Paper Products that Support Our Living
– What we can do with paper? –
2021 March 16 (Tue) to August 29 (Sun)
2021 March 16 (Tue) to August 29 (Sun)
On the other hand, due to the hoarding of toilet paper and tissue paper which we saw last year, the importance of paper products, which are daily necessities, has surfaced again.
In addition, expectations for paper products are increasing in the global trend toward less plastic daily life.
We are surrounded by many paper products, not only in what we usually see, but also in places we cannot see or notice, and we are living a convenient and comfortable life supported by them.
It would be great if the Special Exhibition give us an opportunity to feel the characteristics, versatility, depth, and potential of the paper material, through the paper products around us that we usually don’t care about, and at the same time, to think about what we can do in daily life against the big issue of global environmental problems we are facing today.
2020 October 24 － 2021 February 23
The Paper Museum was founded 1950, in the area of Tokyo known as Oji, which is known as the birthplace of Western Paper in Japan. It used of the building of Oji Paper Co., Ltd.’s Oji Mill, but later it was decided to move to a location in Asukayama Park, and the new Museum opened in 1998.
While this museum passes on historical materials detailing the progress of Japan’s western paper industry, it has also aggressively collected material about washi (Japanese paper), from the time the museum was founded. By respecting the technology and culture of washi that has been passed down from long ago, and studying the technology and history of both washi and western paper, the Museum has aimed for the further development of Japanese paper industry.
This year marks the 70th anniversary of the founding of the Museum so we decided to open a special collections exhibit. We hereby introduce important items held by the Paper Museum, which has operated with the doctrine of learning from history.
2020 June 2 － October 4
Japanese leather-like paper is a type of imitation leather made of washi that arose in the early Meiji period . It was modeled after the decorative leather used on the walls and ceilings of palaces belonging to medieval European royals and nobles.

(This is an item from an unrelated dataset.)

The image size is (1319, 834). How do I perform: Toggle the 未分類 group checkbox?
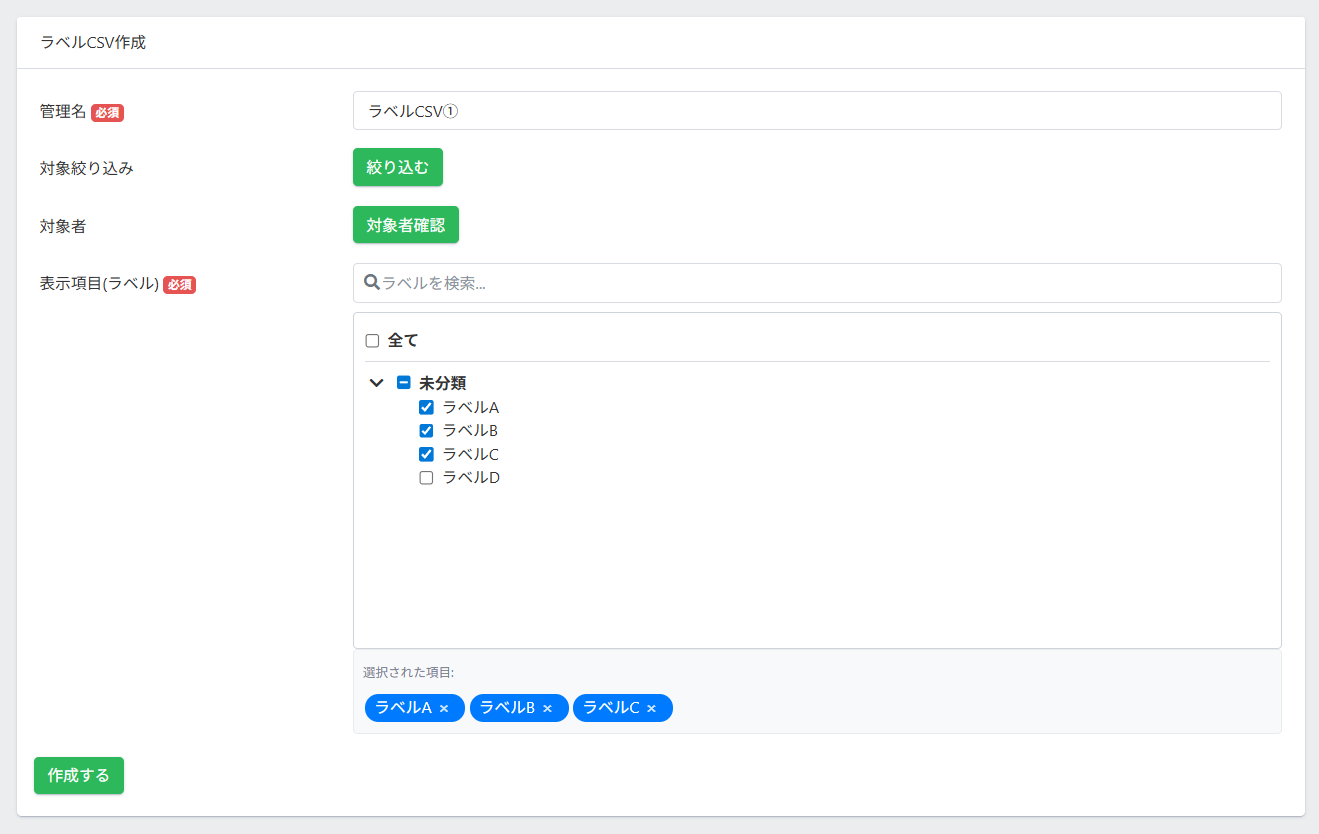point(404,382)
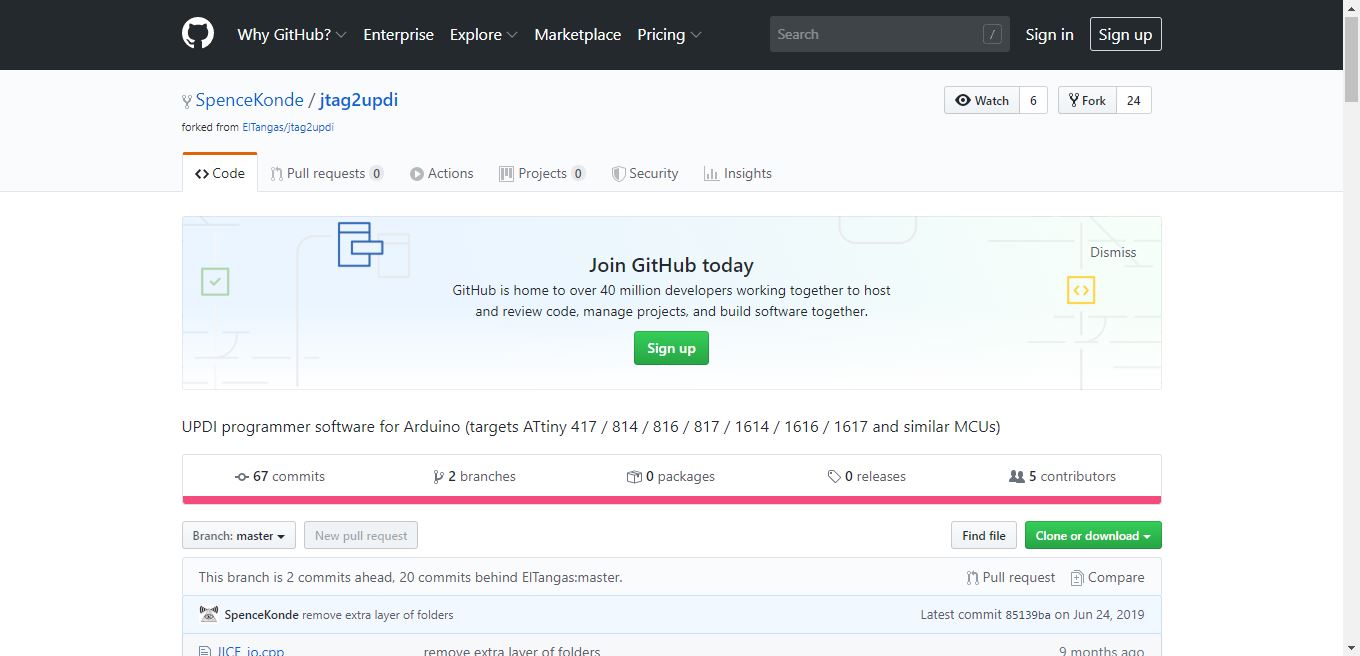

In addition to being a popular export item to Europe, where it was used as wallpaper, it beautified the walls of Western-style buildings, such as the Rokumeikan between the Meiji and early Showa (1926-1989) periods in Japan.
Production of leather-like paper temporarily came to an end around the middle of the Showa period, but was later revived by Takashi Ueda, the founder of the Kinkarakami Institute who made use of engraved wooden cylinders owned by the Paper Museum. Because of differences in the production method used, he called the newly revived washi “kinkarakami ” to distinguish it from the previous leather-like paper.
Under the designation “Bearer of Techniques Selected for Preservation” given by the Agency for Cultural Affairs of Japan, Mr. Ueda has been involved in the production of kinkarakami for use in the restoration of important cultural properties throughout the country.
In this exhibition, elaborately engraved wooden cylinders used in the production of leather-like paper, samples of leather-like paper produced during the Meiji period and other related materials drawn mainly from the Paper Museum’s collection will be on display, along with reproductions of leather-like paper and original kinkarakami creations by Mr. Ueda.
2019 March 16 － June 9
Since the Edo period, the city of Shiroishi in Miyagi prefecture and its environs have been known as a washi-producing center. Shiroishi washi flourished under the protection and patronage of the Lord of Shiroishi Castle, the Katakura clan, and was known as one of the “Three Whites of Shiroishi” (washi, umen noodles, kudzu). Because of the paper’s high strength and durability, it was used to make shifu, a woven paper textile, and kamiko, or paper clothing. So high was the quality of these products that the Date clan of Sendai presented them as gifts to the Tokugawa Shogunate and the Imperial Court.
Like washi at paper-making centers elsewhere, however, Shiroishi washi entered into a decline from the start of the Meiji period (1868). In 1940, Nobumitsu Katakura, the then lord of Shiroishi Castle; Chutaro Sato, a local kimono wholesaler; and Tadao Endo, a handmade paper craftsman, founded the Oshu Shiroishi Kyodo Kogei Kenkujo (Oshu Shiroishi local crafts research institute). The institute conducted surveys and research on Shiroishi’s traditional culture with the goal of reviving shifu weaving and the production of Shiroishi washi.
This exhibition, while focusing on shifu and kamiko, seeks to introduce the history of Shiroishi washi, its method of production and the activities of the Oshu Shiroishi Kyodo Kogei Kenkujo to restore once-lost traditions that have led to their preservation today.